Arthur Garfield Dove (American, 1880–1946)
1944

Medium/Technique Oil and wax on canvas
Dimensions 68.58 x 91.44 cm (27 x 36 in.)
Credit Line Gift of the William H. Lane Foundation
Accession Number1990.408
CollectionsAmericas
ClassificationsPaintings
In the late 1930s, after nearly two decades of makeshift living, first on a houseboat, then in ramshackle farmhouses, and finally even in a former roller-skating rink, Arthur Dove and his wife, Helen Torr [1998.15], moved again, this time to an abandoned post office in Centerport, Long Island. Shortly thereafter, Dove, who was approaching sixty, fell ill. His health often completely prevented him from working; at other times his world consisted only of what he could see through the windshield of his car as he drove from his house to Centerport Harbor, a half mile away. Nonetheless, during these years he produced some of the most powerful and affirming pictures of his career.
The genesis of That Red One was a tiny watercolor, about three by four inches (7.6 by 10.2 centimeters), which Dove most likely painted while sitting in his car. Like the landscape painters of the nineteenth century, Dove sketched from nature constantly, and these sketches (and the large paintings he based on them) reflect his translation of what he saw into simple colors and shapes. By the 1940s he had moved from a biomorphic, linear style to forms that were geometric and colors that were bold, flat, and clear. That Red One, with its brownish-purple oval hovering over two red bars and angled shapes of intense yellow, orange, and blue, probably represents a mundane subject—a view through trees across a pond at sunrise. The result, however, was triumphant. Dove spoke about wanting to show the “point where abstraction and reality meet,” and in doing so he created an icon of modern art, a vision of nature that is both evocative and timeless. [1]

Notes
1. Arthur Garfield Dove, diary, August 20, 1942, Dove Papers, reel 725, Archives of American Art, Smithsonian Institution, Washington, D.C.

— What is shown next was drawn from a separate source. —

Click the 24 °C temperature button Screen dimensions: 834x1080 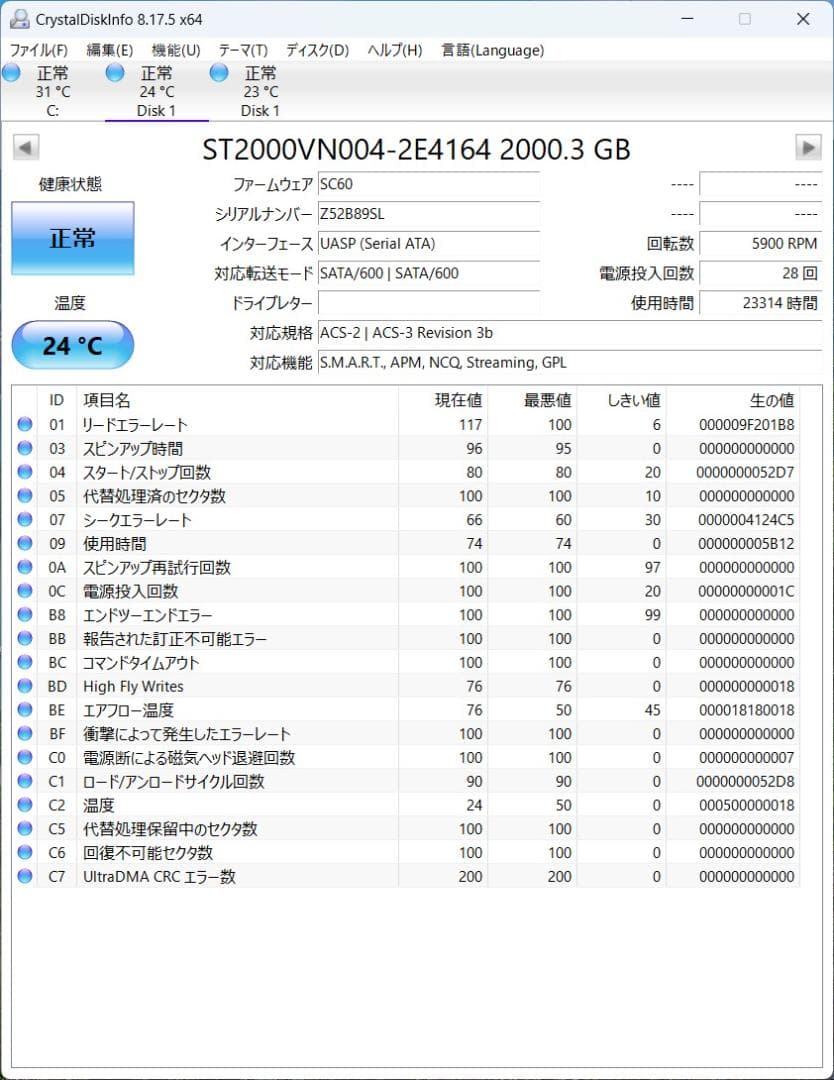[71, 344]
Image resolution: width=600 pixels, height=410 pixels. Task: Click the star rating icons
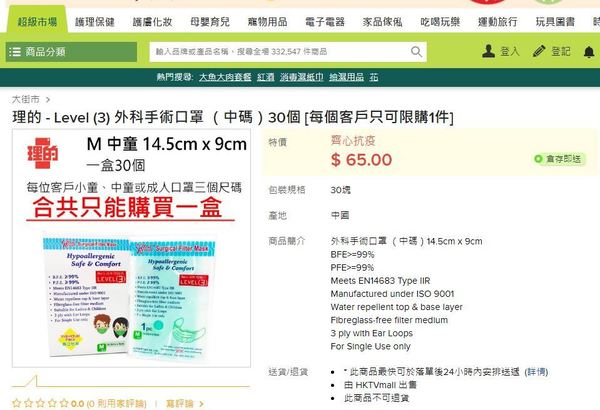click(x=40, y=403)
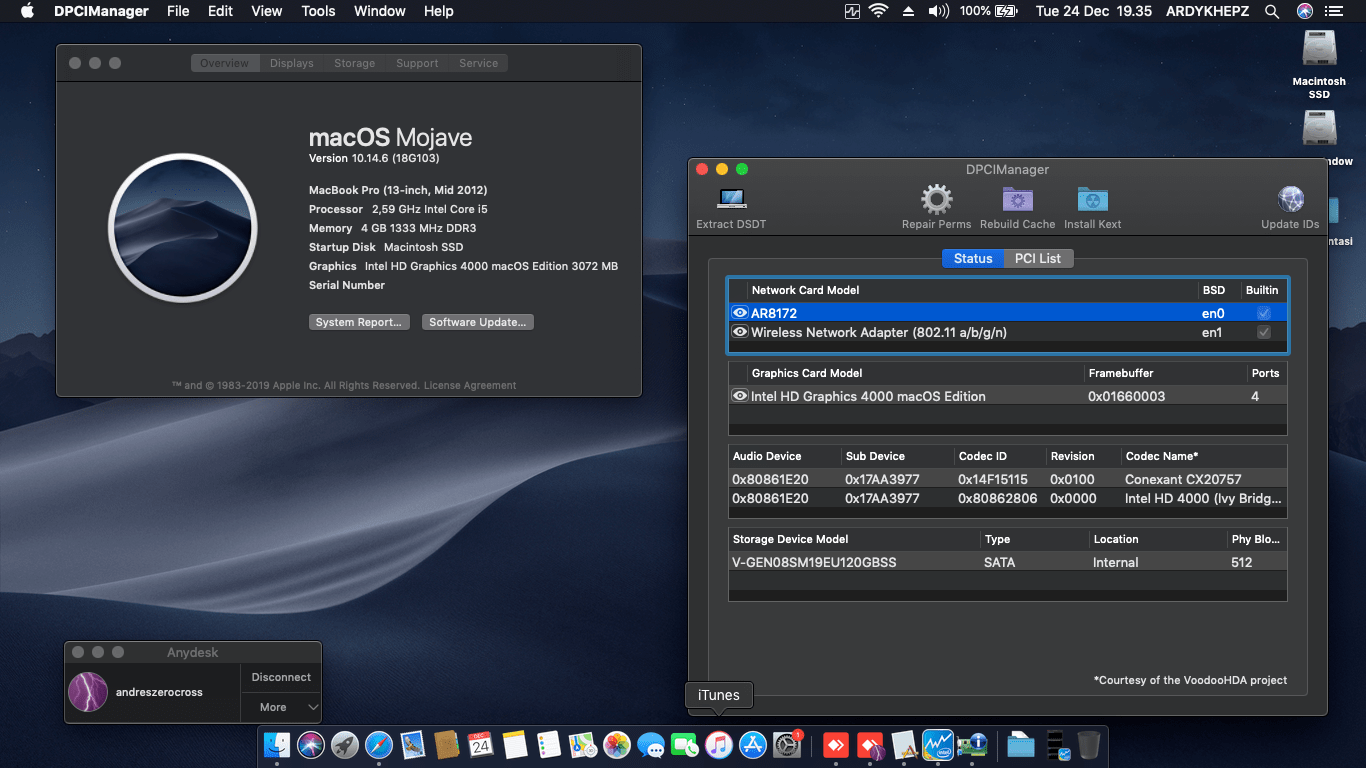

This text was adapted from Elliot Bostwick Davis et al., American Painting [http://www.mfashop.com/9020398034.html], MFA Highlights (Boston: MFA Publications, 2003).

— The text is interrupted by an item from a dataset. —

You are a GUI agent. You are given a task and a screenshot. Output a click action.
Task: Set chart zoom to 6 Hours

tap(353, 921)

InscriptionsLower center: Dove
ProvenanceBy 1949, Downtown Gallery, New York (stock no. 44/09); May 13, 1957, sold by Downtown Gallery to the William H. Lane Foundation, Leominster, MA [see note 1]; 1990, gift of the William H. Lane Foundation to the MFA. (Accession Date: September 18, 1990)

NOTES:
[1] Archives of American Art, Downtown Gallery Records, Series 4, Business Recors: Sales Slips (1 of 3), 1957: Reel 5628 (Box 73), Frame 939.